▸ **TEXTO**:
Acompanham-nos diariamente as fraquezas, os erros, as falhas, de um lado, e, de outro, a morte está a roubar, ininterruptamente, entes queridos de nossa companhia. Em face dessa dupla realidade, restavam-nos o sentimento de culpa e a dor da ausência. Vida escura sem luz no túnel. A liturgia católica trouxe a dupla experiência daqueles que triunfaram sobre o mal - os santos - e a comemoração dos mortos na fé. Assim, ao terminar esta semana, o coração ultrapassava as trevas que o envolviam.

A festa de Todos os Santos tem belezasingular. O calendário litúrgico católico, ao longo do ano, semeia-nos inúmeros exemplos de homens e mulheres extraordinários, desde os seguidores primeiros de Jesus, os mártires, as virgens consagradas, até homens e mulheres de nossos dias. Mas essa ladainha hagiológica soa talvez para muitos como mitos ou ideais muito longínquos. Não lhes toca de perto o coração. Exemplos antes para admirar que para imitar ou para abrir sendas a seguir.

▸ **DADOS**:
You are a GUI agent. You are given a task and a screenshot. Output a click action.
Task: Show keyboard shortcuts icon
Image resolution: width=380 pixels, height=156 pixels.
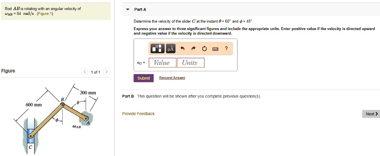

▸ **TAREFA PROPOSTA**: Reescreva de forma mais concisa o parágrafo do texto que começa com "Acompanham-nos diariamente", preservando suas ideias principais. Não é preciso consultar os dados.

▸ **RESPOSTA**: Convivemos todos os dias com fraquezas, erros e falhas, e a morte nos tira sem cessar pessoas queridas. Diante disso, restavam-nos a culpa e a dor da ausência, uma vida sem luz. A liturgia católica, porém, trouxe duas experiências: a dos santos, que venceram o mal, e a comemoração dos mortos na fé. Assim, ao fim desta semana, o coração superava as trevas que o cercavam.